Copy every entry exactly.

[[ Material provided, beginning ]]

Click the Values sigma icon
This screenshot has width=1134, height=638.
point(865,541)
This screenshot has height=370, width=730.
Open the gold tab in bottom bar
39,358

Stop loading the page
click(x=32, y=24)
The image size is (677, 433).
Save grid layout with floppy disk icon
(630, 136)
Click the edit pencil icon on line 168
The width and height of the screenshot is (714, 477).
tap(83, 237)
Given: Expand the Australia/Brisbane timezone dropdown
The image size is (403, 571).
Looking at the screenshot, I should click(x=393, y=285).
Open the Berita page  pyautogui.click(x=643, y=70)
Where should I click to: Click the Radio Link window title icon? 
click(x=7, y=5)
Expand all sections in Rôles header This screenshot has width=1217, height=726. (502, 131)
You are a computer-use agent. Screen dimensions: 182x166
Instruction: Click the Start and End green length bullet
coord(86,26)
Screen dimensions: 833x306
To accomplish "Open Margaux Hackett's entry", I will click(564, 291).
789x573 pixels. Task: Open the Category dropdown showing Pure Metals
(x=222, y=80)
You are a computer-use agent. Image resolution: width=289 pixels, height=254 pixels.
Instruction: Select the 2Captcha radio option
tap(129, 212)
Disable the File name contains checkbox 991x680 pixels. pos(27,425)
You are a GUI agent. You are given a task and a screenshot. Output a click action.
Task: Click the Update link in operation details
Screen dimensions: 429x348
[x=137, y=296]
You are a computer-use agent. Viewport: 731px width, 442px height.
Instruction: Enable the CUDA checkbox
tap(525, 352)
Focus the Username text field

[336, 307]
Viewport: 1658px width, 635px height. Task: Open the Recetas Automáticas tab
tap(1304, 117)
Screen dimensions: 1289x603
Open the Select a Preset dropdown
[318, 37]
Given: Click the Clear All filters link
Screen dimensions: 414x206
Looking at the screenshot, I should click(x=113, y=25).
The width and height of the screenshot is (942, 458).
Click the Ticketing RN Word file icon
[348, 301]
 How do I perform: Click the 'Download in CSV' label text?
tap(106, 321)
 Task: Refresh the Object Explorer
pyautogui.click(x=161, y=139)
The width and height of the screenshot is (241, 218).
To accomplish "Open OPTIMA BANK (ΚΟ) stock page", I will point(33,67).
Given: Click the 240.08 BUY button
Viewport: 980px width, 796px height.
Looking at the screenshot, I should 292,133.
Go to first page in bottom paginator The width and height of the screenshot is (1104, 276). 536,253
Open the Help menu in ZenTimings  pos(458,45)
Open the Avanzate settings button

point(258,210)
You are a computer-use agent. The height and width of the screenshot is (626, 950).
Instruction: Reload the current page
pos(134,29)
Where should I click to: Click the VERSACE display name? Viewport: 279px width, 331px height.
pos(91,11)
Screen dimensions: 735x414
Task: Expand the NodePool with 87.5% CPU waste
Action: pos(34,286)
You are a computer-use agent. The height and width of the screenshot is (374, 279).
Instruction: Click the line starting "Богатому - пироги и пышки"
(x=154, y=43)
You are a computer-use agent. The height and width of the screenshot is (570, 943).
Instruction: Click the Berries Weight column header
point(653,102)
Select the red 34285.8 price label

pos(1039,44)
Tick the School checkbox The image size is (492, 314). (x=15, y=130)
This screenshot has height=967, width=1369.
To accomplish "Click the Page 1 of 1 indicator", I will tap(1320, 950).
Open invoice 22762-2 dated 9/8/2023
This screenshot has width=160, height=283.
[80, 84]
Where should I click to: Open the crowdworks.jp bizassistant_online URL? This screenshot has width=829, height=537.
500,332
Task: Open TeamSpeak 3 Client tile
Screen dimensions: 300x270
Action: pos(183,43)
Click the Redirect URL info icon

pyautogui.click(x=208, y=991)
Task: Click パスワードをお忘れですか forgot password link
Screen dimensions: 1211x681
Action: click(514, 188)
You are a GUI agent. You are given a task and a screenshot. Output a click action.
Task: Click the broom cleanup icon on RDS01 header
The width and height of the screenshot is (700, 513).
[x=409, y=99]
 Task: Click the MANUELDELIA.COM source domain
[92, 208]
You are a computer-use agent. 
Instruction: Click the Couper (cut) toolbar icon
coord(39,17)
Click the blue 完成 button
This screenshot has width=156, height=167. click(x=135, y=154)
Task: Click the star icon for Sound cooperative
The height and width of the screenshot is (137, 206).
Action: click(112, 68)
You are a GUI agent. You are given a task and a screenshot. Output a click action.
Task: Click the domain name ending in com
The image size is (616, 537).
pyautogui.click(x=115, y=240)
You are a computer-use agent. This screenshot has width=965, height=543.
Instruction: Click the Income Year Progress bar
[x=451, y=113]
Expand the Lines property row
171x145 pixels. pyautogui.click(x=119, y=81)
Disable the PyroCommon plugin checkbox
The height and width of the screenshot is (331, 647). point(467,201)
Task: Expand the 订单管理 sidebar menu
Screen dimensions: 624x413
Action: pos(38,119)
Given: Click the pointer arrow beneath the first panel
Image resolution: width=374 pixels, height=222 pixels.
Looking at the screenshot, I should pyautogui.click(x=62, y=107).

[[ Material provided, end ]]

**Task response:**
Click the Values sigma icon
This screenshot has width=1134, height=638.
point(865,541)
This screenshot has height=370, width=730.
Open the gold tab in bottom bar
39,358

Stop loading the page
click(x=32, y=24)
The image size is (677, 433).
Save grid layout with floppy disk icon
(630, 136)
Click the edit pencil icon on line 168
The width and height of the screenshot is (714, 477).
tap(83, 237)
Given: Expand the Australia/Brisbane timezone dropdown
The image size is (403, 571).
Looking at the screenshot, I should click(x=393, y=285).
Open the Berita page  pyautogui.click(x=643, y=70)
Where should I click to: Click the Radio Link window title icon? 
click(x=7, y=5)
Expand all sections in Rôles header This screenshot has width=1217, height=726. (502, 131)
You are a computer-use agent. Screen dimensions: 182x166
Instruction: Click the Start and End green length bullet
coord(86,26)
Screen dimensions: 833x306
To accomplish "Open Margaux Hackett's entry", I will click(564, 291).
789x573 pixels. Task: Open the Category dropdown showing Pure Metals
(x=222, y=80)
You are a computer-use agent. Image resolution: width=289 pixels, height=254 pixels.
Instruction: Select the 2Captcha radio option
tap(129, 212)
Disable the File name contains checkbox 991x680 pixels. pos(27,425)
You are a GUI agent. You are given a task and a screenshot. Output a click action.
Task: Click the Update link in operation details
Screen dimensions: 429x348
[x=137, y=296]
You are a computer-use agent. Viewport: 731px width, 442px height.
Instruction: Enable the CUDA checkbox
tap(525, 352)
Focus the Username text field

[336, 307]
Viewport: 1658px width, 635px height. Task: Open the Recetas Automáticas tab
tap(1304, 117)
Screen dimensions: 1289x603
Open the Select a Preset dropdown
[318, 37]
Given: Click the Clear All filters link
Screen dimensions: 414x206
Looking at the screenshot, I should click(x=113, y=25).
The width and height of the screenshot is (942, 458).
Click the Ticketing RN Word file icon
[348, 301]
 How do I perform: Click the 'Download in CSV' label text?
tap(106, 321)
 Task: Refresh the Object Explorer
pyautogui.click(x=161, y=139)
The width and height of the screenshot is (241, 218).
To accomplish "Open OPTIMA BANK (ΚΟ) stock page", I will point(33,67).
Given: Click the 240.08 BUY button
Viewport: 980px width, 796px height.
Looking at the screenshot, I should 292,133.
Go to first page in bottom paginator The width and height of the screenshot is (1104, 276). 536,253
Open the Help menu in ZenTimings  pos(458,45)
Open the Avanzate settings button

point(258,210)
You are a computer-use agent. The height and width of the screenshot is (626, 950).
Instruction: Reload the current page
pos(134,29)
Where should I click to: Click the VERSACE display name? Viewport: 279px width, 331px height.
pos(91,11)
Screen dimensions: 735x414
Task: Expand the NodePool with 87.5% CPU waste
Action: pos(34,286)
You are a computer-use agent. The height and width of the screenshot is (374, 279).
Instruction: Click the line starting "Богатому - пироги и пышки"
(x=154, y=43)
You are a computer-use agent. The height and width of the screenshot is (570, 943).
Instruction: Click the Berries Weight column header
point(653,102)
Select the red 34285.8 price label

pos(1039,44)
Tick the School checkbox The image size is (492, 314). (x=15, y=130)
This screenshot has height=967, width=1369.
To accomplish "Click the Page 1 of 1 indicator", I will tap(1320, 950).
Open invoice 22762-2 dated 9/8/2023
This screenshot has width=160, height=283.
[80, 84]
Where should I click to: Open the crowdworks.jp bizassistant_online URL? This screenshot has width=829, height=537.
500,332
Task: Open TeamSpeak 3 Client tile
Screen dimensions: 300x270
Action: pos(183,43)
Click the Redirect URL info icon

pyautogui.click(x=208, y=991)
Task: Click パスワードをお忘れですか forgot password link
Screen dimensions: 1211x681
Action: click(514, 188)
You are a GUI agent. You are given a task and a screenshot. Output a click action.
Task: Click the broom cleanup icon on RDS01 header
The width and height of the screenshot is (700, 513).
[x=409, y=99]
 Task: Click the MANUELDELIA.COM source domain
[92, 208]
You are a computer-use agent. 
Instruction: Click the Couper (cut) toolbar icon
coord(39,17)
Click the blue 完成 button
This screenshot has width=156, height=167. click(x=135, y=154)
Task: Click the star icon for Sound cooperative
The height and width of the screenshot is (137, 206).
Action: click(112, 68)
You are a GUI agent. You are given a task and a screenshot. Output a click action.
Task: Click the domain name ending in com
The image size is (616, 537).
pyautogui.click(x=115, y=240)
You are a computer-use agent. This screenshot has width=965, height=543.
Instruction: Click the Income Year Progress bar
[x=451, y=113]
Expand the Lines property row
171x145 pixels. pyautogui.click(x=119, y=81)
Disable the PyroCommon plugin checkbox
The height and width of the screenshot is (331, 647). point(467,201)
Task: Expand the 订单管理 sidebar menu
Screen dimensions: 624x413
Action: pos(38,119)
Given: Click the pointer arrow beneath the first panel
Image resolution: width=374 pixels, height=222 pixels.
Looking at the screenshot, I should pyautogui.click(x=62, y=107).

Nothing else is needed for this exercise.